Backtesting for efficiency - Algorithmic and Mechanical Forex Strategies

Your forex backtests are absolutely worthless if you do not test the statistical entry efficiency and exit efficiency of the strategy. Everyone that runs a backtest inevitably reports the dollars earned as the outcome. Other factors exist like the average win to loss, the profit factor and the Sharpe ratio, but they do not tell you anything useful until the final step of designing an automated trading system.

The correct approach to testing a strategy should focus on the question, “is my strategy a piece of garbage?” Most people try to prove themselves right. The real test is to not be able to prove yourself wrong. The only way to do that is through a statistical approach.

Entry and Exit Efficiency

Efficiency puts a hard number to what percentage of an available trading range that a strategy captures. The trading window starts on the bar where a trade entered the market. The window closes when the trade exits.

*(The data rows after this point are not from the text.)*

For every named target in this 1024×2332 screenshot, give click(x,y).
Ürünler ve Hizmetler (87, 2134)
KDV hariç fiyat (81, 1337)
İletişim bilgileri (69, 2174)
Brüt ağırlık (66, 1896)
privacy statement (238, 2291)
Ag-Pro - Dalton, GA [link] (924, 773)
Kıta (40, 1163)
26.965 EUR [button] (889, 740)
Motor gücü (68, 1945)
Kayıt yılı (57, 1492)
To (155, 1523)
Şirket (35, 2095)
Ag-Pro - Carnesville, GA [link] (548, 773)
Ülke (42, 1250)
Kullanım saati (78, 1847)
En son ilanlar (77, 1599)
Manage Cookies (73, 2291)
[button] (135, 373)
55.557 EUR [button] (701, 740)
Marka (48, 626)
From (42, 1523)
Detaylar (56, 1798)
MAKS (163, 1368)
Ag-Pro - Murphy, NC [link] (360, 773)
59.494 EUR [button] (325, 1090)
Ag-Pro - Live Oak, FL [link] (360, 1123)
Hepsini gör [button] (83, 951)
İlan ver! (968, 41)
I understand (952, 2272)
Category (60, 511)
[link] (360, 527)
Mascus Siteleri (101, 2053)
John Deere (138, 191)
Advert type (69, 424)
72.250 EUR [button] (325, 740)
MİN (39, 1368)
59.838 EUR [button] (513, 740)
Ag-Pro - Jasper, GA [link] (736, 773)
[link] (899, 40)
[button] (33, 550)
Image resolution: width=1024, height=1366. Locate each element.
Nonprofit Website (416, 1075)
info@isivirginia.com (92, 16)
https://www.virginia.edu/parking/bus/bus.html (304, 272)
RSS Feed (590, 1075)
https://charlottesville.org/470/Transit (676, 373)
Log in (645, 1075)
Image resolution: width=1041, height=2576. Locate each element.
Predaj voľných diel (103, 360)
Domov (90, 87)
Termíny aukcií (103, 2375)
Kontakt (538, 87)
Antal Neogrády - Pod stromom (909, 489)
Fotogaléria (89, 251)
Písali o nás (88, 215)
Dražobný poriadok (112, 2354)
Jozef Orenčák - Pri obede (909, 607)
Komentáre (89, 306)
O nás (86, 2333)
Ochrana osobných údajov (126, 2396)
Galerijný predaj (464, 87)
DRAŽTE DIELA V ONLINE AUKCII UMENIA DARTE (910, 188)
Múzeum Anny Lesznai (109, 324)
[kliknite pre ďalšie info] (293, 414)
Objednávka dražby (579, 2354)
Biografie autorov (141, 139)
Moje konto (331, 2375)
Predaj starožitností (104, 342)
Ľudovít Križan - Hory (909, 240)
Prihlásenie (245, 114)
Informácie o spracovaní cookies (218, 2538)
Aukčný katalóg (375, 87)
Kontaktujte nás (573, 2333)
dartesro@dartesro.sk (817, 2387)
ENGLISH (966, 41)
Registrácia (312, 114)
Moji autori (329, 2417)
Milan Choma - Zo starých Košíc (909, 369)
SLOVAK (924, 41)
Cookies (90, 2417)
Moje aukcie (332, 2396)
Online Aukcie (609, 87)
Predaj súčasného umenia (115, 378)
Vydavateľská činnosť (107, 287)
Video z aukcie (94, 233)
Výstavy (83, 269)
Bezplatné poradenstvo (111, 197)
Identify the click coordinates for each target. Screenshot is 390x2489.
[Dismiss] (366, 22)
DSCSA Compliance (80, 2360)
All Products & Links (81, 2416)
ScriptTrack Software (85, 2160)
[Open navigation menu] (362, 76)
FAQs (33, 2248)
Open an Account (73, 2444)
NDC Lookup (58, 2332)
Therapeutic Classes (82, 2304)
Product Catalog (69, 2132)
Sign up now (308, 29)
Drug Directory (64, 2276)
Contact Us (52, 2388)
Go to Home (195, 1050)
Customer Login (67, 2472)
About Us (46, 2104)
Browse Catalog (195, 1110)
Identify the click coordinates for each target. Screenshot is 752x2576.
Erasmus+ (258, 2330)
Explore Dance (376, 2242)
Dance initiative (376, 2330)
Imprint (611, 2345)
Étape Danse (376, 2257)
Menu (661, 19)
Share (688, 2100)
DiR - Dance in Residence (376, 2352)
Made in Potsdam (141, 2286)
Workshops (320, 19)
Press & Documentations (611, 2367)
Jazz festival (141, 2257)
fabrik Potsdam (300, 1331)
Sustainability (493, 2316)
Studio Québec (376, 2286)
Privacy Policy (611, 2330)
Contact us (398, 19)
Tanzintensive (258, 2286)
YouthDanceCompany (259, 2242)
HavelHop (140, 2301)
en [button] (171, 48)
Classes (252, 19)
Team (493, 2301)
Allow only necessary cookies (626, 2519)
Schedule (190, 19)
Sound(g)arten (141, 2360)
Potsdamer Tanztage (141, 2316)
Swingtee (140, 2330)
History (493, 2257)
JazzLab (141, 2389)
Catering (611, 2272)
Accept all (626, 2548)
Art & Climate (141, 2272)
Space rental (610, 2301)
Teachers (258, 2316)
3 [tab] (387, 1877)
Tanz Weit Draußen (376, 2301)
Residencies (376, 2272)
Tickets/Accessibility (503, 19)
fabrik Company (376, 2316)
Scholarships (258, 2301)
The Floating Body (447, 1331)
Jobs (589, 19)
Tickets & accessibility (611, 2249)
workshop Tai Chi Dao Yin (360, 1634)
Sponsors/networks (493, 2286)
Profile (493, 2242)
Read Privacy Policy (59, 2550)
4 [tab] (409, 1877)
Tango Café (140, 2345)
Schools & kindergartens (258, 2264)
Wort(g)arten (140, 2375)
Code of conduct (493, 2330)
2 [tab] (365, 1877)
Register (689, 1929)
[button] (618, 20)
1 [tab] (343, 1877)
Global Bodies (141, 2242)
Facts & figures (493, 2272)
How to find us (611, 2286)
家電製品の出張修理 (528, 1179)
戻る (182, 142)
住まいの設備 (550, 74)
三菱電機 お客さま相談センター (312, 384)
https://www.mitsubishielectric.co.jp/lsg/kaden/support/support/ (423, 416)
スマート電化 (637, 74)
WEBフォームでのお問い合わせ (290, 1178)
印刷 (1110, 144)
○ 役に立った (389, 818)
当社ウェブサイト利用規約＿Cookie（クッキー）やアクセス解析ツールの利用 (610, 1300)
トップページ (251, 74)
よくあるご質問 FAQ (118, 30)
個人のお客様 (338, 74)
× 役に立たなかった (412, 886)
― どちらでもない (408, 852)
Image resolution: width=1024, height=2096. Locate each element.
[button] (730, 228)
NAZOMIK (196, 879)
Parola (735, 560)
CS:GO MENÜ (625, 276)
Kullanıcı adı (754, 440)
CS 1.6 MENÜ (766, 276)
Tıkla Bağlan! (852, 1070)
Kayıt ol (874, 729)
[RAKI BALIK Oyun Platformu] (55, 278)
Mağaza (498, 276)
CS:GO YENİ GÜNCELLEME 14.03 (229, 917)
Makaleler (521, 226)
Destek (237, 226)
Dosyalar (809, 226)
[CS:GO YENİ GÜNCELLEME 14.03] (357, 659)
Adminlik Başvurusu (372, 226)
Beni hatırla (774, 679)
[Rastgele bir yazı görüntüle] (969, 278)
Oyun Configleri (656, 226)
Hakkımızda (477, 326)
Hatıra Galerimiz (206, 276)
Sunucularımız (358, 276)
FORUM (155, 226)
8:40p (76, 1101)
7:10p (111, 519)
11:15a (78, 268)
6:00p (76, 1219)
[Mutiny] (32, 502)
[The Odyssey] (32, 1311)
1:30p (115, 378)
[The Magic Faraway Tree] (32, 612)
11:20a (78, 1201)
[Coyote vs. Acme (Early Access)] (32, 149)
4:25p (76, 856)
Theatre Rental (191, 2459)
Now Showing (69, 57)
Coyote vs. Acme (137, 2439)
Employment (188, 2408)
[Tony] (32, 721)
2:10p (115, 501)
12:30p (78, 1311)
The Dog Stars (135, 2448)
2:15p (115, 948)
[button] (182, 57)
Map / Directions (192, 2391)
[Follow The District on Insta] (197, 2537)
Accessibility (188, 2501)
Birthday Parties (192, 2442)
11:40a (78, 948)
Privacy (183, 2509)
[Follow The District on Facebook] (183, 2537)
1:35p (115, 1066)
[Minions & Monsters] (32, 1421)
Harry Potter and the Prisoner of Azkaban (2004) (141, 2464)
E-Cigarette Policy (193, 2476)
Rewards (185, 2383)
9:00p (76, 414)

The total available window is the highest high minus the lowest low in the window. Calculating the entry and exit efficiency simply measures what percentage of that window that your strategy tends to capture. Take the average of all of the trades and you get the overall efficiency.

Entry efficiency formula

Formula for a long trade: (Highest high – entry price) ÷ (Highest high – lowest low)
Formula for a short trade: (entry price – lowest low) ÷ (Highest high – lowest low)

Exit efficiency formula

Formula for a long trade: (Exit price – lowest low) ÷ (Highest high – lowest low)
Formula for a short trade: (Highest high – exit price) ÷ (Highest high – lowest low)

Take an example where you buy a hypothetical currency at 150 and sell it at 170. The lowest low between the time of entry and exit was 140. The price then ran all the way up to 200 before settling back down to 170, which is where the exit took place.

The entry efficiency is (200-150) ÷ (200-140) = 50 ÷ 60 = 83%. Nearly anyone would agree that this makes for a great entry.
The exit efficiency is (170-140) ÷ (200-140) = 30 ÷ 60 = 50%. Most would agree that the exit would have ideally occurred sooner than it did.

Efficiencies do not change by instrument or time frame

One major problem that we encounter with forex backtests is the limited data set. This is especially true for those interested in testing long term strategies like those on the H4 or D1 charts. The wonderful thing about entry and exit efficiencies is that they do not vary from chart to chart or even period to period.

I like to jump down to M1 charts for efficiency testing. The data is nearly endless. I never have to worry about running out. The great thing is that I know when I shift back to the H4 chart, the efficiencies should not change more than ±5%.

If you see the efficiency vary too much, then you may not have enough trades to form a statistically significant group. My experience tells me that 75 trades usually gets very close to the actual efficiency. 100 trades or more is better. When I run tests on M1 charts, I often get several thousand trades over the course of a few months. Numbers that large can tell you with a great deal of confidence just how robust a strategy’s parameters truly are.

Usually, you can assume that any results that fall within 45-55% are the result of a random, stochastic process. When I see backtests that creep right up to those barriers like 54.9% or even 55.1%, the results inevitably tank back to around the 50% mark.

Random trade outcomes and dollar profits

I wish this section was about how to make money with a random efficiency. Alas, we must cover how randomness can result in unjustified eurphoria.

I’ve been interested in the concept of randomness for several years now. Mathematicians refer to it with the more opaque name of a “stochastic process”. Despite the non-sensical name, it’s just a fancy way of saying the study of randomness – how it changes, its distribution, how far it “walks”, etc.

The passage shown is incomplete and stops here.